The world’s leading publication for data science, AI, and ML professionals.

How to Select the Best Number of Principal Components for the Dataset

Six methods you should follow

Photo by Randy Fath on Unsplash
Photo by Randy Fath on Unsplash

Selecting the best number of principal components is the major challenge when applying Principal Component Analysis (PCA) to the dataset.

In technical terms, selecting the best number of principal components is called a type of hyperparameter tuning process in which we select the optimal value for the hyperparameter n_components in the Scikit-learn PCA() class.

from sklearn.decomposition import PCA
pca = PCA(n_components=?)

In other words, when we apply PCA to the original dataset with p number of variables to get a transformed dataset with k number of ** variables (principal components), n_components is equal to ** k, where the value of k is much less than the value of p.

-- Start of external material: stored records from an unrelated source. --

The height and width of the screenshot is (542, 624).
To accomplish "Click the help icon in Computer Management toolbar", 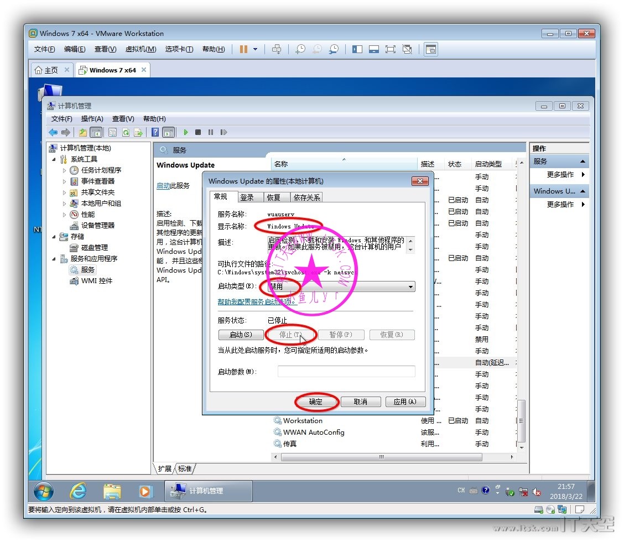I will tap(155, 132).
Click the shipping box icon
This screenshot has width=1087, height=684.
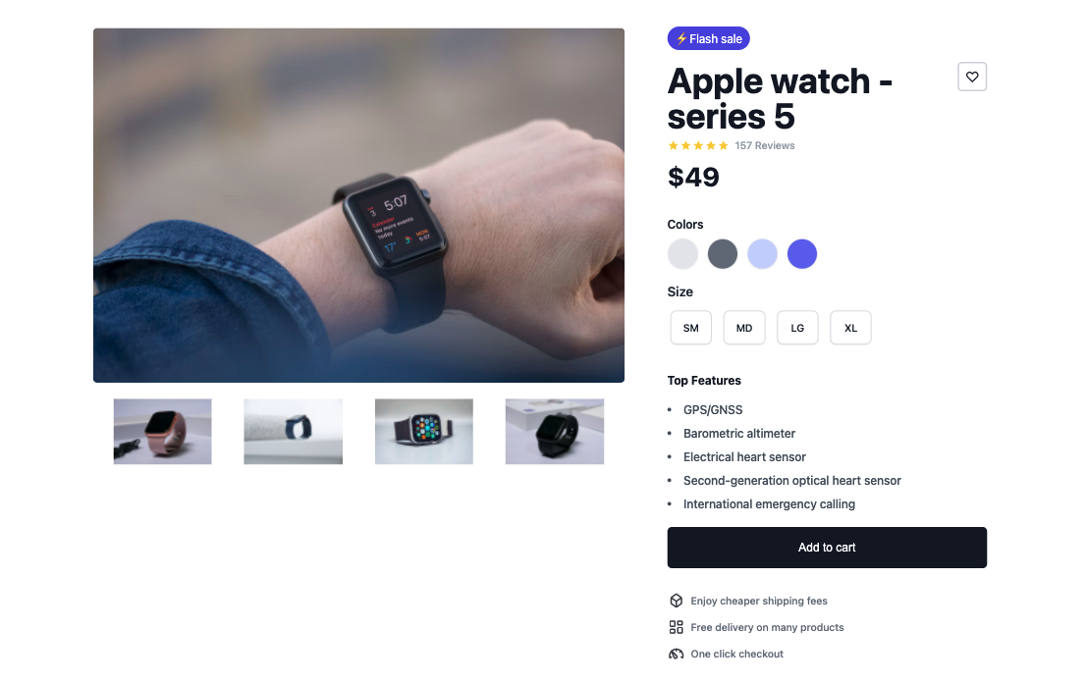click(676, 601)
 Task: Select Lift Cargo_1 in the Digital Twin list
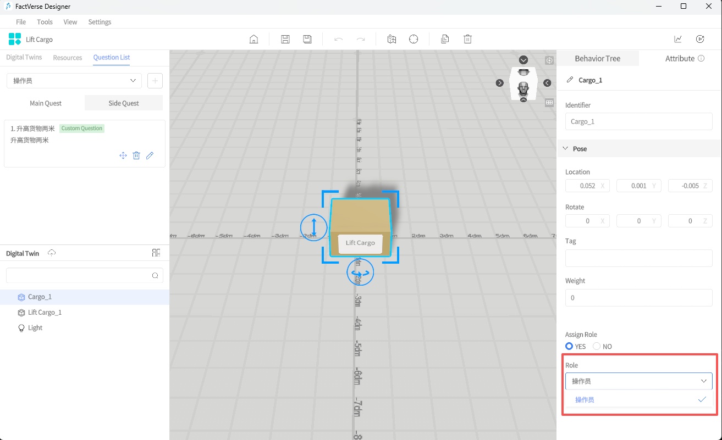[45, 312]
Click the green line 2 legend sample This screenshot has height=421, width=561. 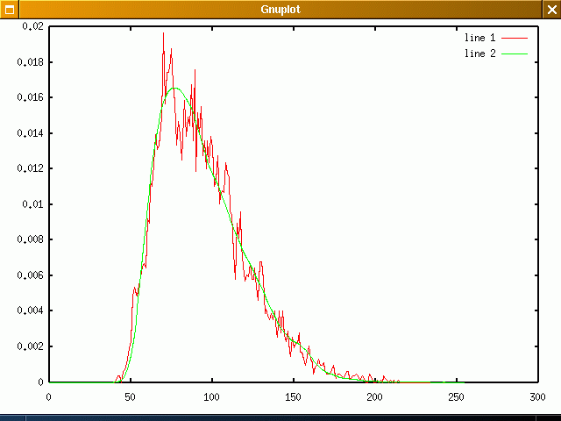pos(515,54)
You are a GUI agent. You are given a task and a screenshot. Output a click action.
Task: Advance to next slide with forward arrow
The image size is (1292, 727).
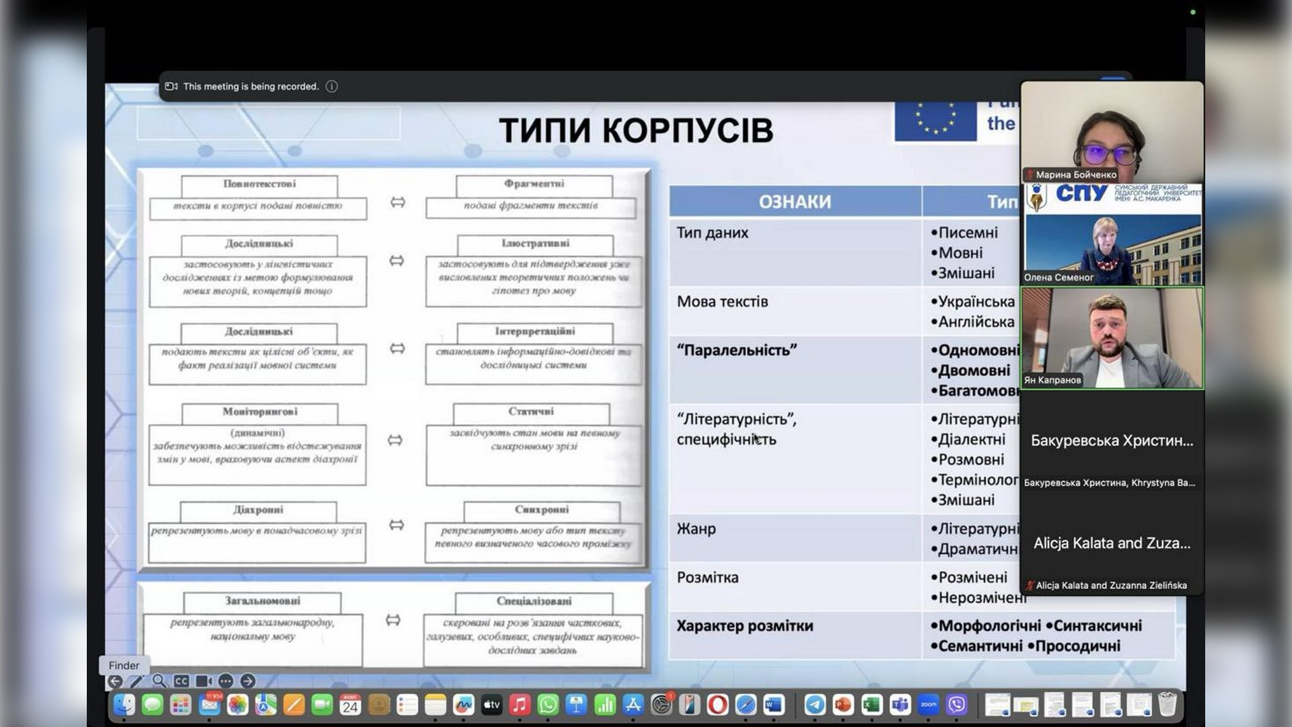coord(248,681)
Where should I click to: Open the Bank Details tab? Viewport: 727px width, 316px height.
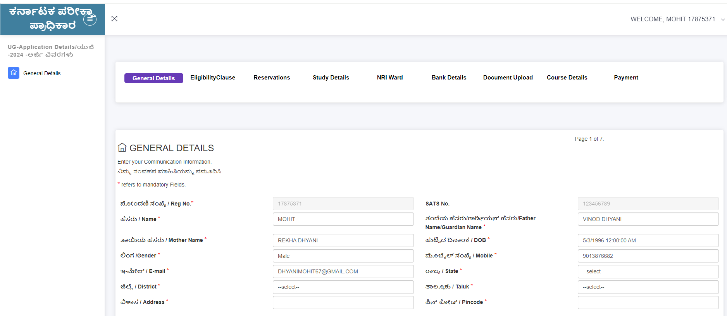tap(449, 78)
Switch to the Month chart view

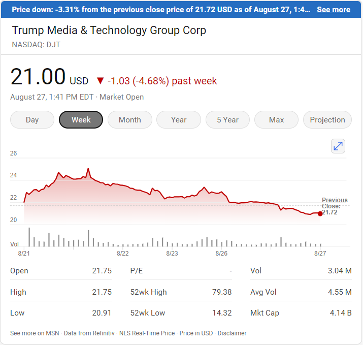click(x=130, y=120)
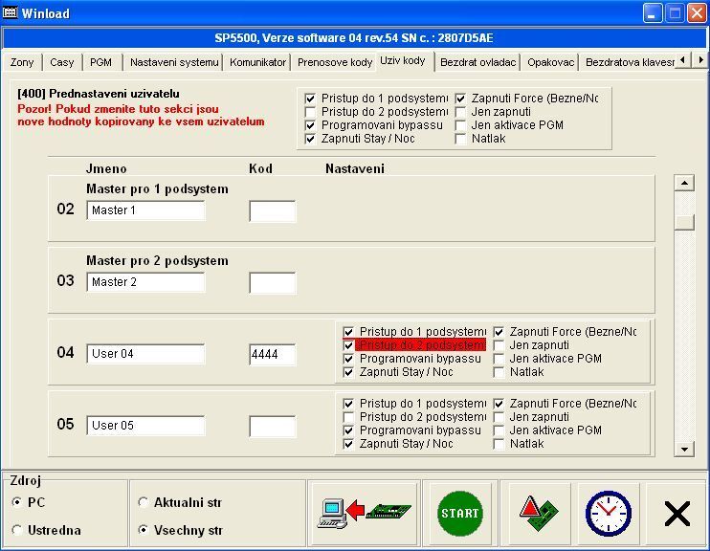Open the Komunikator tab
Image resolution: width=710 pixels, height=551 pixels.
tap(257, 62)
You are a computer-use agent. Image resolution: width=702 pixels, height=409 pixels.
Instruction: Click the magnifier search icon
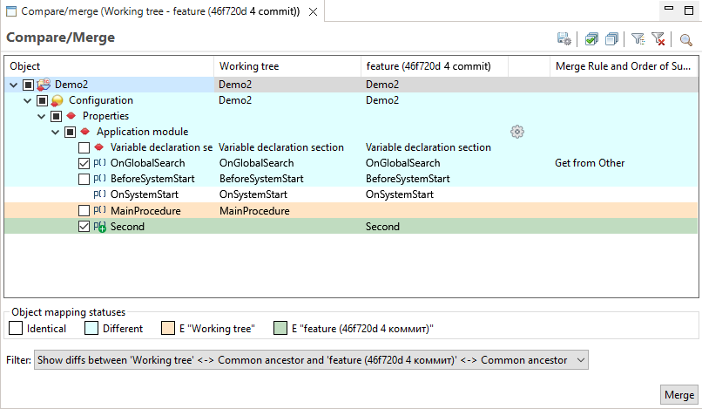point(686,39)
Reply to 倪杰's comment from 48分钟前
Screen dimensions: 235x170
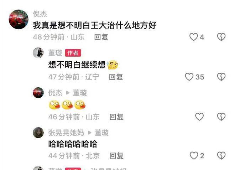[x=101, y=37]
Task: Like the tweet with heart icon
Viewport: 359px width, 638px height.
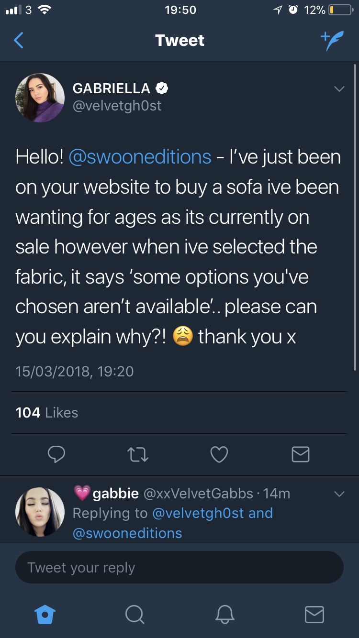Action: pos(219,454)
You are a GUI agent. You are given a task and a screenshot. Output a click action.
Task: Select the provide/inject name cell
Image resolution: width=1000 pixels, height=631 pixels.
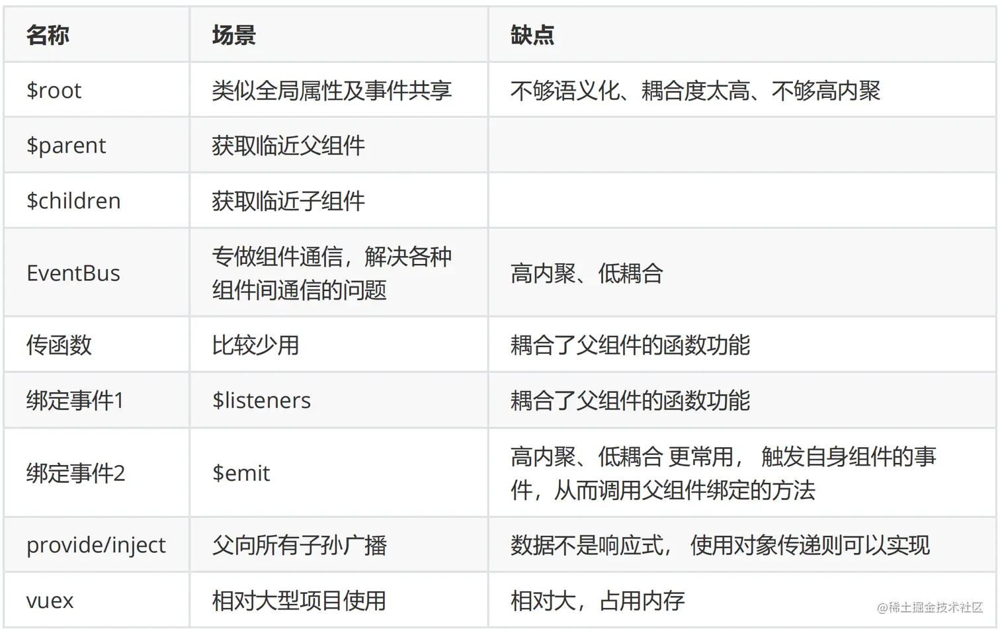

Since n_components is a hyperparameter, it does not learn from the data. We have to manually specify its value (tune the hyperparameter) before we run the PCA() function.

There is no magic rule behind selecting the optimal number for n_components. It depends on what we really want from PCA. Some visual inspection and domain knowledge may also be helpful to deduce the right value for n_components.

Today’s article is devoted to discussing six effective methods that will help you to select the best number of principal components for the dataset.

Let’s get started!

Method 1: If your sole intention of doing PCA is for data visualization, you should select 2 or 3 principal components.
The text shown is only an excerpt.